At 74 years old, Edward "Deacon Ed" Beirne is enjoying his retirement by serving others as a Deacon in his parish. He and his wife, Christine, are the proud parents of two sons — an emergency room physician and an assistant fire chief — and they “dote” on their four granddaughters.
So when Deacon Ed as he is called throughout his parish was diagnosed with prostate cancer last year, he took decisive action to make sure he would be here for those he takes care of and cares about the most.
After a successful recovery from his cancer, Deacon Ed experienced an unexpected complication from the radiation therapy used in his treatment that he described as “excruciating.”
Diagnosed with radiation cystitis, Deacon Ed had symptoms like hematuria, or blood in his urine, blood clotting and incontinence.

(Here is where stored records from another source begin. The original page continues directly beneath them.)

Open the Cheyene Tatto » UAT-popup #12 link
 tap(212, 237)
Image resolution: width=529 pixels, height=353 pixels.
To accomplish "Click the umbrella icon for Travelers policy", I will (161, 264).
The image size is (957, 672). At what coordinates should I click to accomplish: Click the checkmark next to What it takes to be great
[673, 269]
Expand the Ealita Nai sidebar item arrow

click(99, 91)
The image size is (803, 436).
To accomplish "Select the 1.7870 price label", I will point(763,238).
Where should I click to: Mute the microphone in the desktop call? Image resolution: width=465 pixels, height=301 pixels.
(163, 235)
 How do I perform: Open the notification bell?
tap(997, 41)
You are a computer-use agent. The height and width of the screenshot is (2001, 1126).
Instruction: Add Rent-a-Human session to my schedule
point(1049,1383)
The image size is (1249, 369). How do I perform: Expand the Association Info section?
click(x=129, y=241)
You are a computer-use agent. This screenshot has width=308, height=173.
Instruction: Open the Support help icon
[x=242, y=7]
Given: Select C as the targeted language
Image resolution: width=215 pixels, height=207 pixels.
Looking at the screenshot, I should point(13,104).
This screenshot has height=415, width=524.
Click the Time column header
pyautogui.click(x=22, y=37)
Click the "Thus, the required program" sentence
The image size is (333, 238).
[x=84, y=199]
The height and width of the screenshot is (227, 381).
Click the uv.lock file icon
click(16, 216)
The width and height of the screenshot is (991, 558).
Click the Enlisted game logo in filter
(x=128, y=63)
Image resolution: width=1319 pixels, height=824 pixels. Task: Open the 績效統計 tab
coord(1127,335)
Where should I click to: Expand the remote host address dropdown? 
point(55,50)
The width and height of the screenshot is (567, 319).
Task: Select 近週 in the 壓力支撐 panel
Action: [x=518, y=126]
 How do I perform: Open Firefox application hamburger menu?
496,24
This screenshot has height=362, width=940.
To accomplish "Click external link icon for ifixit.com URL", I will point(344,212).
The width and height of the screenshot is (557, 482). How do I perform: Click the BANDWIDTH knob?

The resulting pain led to multiple trips to the emergency room, where he had to be catheterized on a regular basis to alleviate what he called “miserable” pain.
“I had no idea this could occur. I thought the treatment would take care of the prostate cancer, but it ended up causing another problem,” he said. “I was in a lot of pain that I liken to what it must feel like to pass a kidney stone.”
Unable to find relief and lead the productive life he enjoys, Deacon Ed consulted his urologist at Missouri Baptist Medical Center, Brad White, MD, who referred him to the Wound Healing Center at Missouri Baptist Medical Center and its medical director, Mark Ludwig, MD.
Treating complications through wound healing
Opened two years ago, the Missouri Baptist Wound Healing Center is led by Dr. Ludwig, who brings more than 30 years of experience as a surgeon and vascular specialist to the center, and a team of specially trained wound care nurses and technicians.
“More than 7 million people in the U.S. suffer from chronic wounds,” Dr. Ludwig said. “At the center, our team specializes in wound care using evidence-based medicine and science to help our patients heal.”
Although not widely known as a treatment for complications from radiation therapy, Dr. Ludwig said the Wound Healing Center has seen a number of radiation patients who have been helped by hyperbaric oxygen therapy treatment.
“More than 600,000 patients each year receive radiation therapy for a malignancy, and half of those are long-term survivors,” Dr. Ludwig said. “But for about 5 percent to 10 percent of patients, they may experience collateral ‘damage’ or a complication like Mr. Beirne.”
Even though radiation therapy targets tumors more accurately than ever before, there is a risk for damage to normal cells and radiation injury to surrounding tissues that may lead to drying, sloughing off and bleeding.
To repair the damaged tissues and alleviate the symptoms of radiation cystitis, Dr. Ludwig recommended hyperbaric oxygen therapy for Deacon Ed.
“I was skeptical at first about whether the Wound Healing Center and this treatment would help me,” Deacon Ed said. “But I believe in it now.”
In addition to prostate cancer patients, who may have complications that impact either the rectum or bladder, Dr. Ludwig has also cared for breast cancer and head and neck cancer patients following their radiation therapy.
“Radiation is a great thing because it cures cancer, but there can be a cost,” Dr. Ludwig said. “It doesn’t happen very often, but when it does, we can help.”
Dr. Ludwig said patients who undergo the hyperbaric oxygen therapy treatment typically spend up to two hours in one of the center’s three chambers, five days a week, for 30 to 60 treatments.
“I was originally scheduled for 40 hyperbaric treatments but ended up having 60 treatments,” Deacon Ed said.
Due to the radiation cystitis and resultant bleeding, Deacon Ed required surgery in early October 2016 and had a “brief period of relief” during the course of his treatments, he said.
“Suddenly the clotting and catheterization returned with fury and in early November I required emergency surgery,” he said. “One of the beautiful things they did for me was held my spot so I could continue treatments without too much interruption. The staff was wonderful and they became like daughters to me.”
During the procedure, patients are exposed to 100 percent oxygen at 2.5 atmospheres of pressure. The sensation would be similar to being 30 feet under the ocean and often involves an ear popping one might feel in an airplane.
“I was inside the chamber about 90 minutes each time. You can watch TV or talk to people, but you just lay there while the pressure builds up,” said Deacon Ed, who completed his daily treatments on Jan. 5, 2017. “About 10 days before I finished my last treatment, everything was fine. I still urinate frequently, but as long as I can go and it’s clear, I’m OK with that.
“Dr. Ludwig was very thorough, and he believes in the treatment he prescribes,” Deacon Ed said. “I really consider myself blessed that this worked for me.”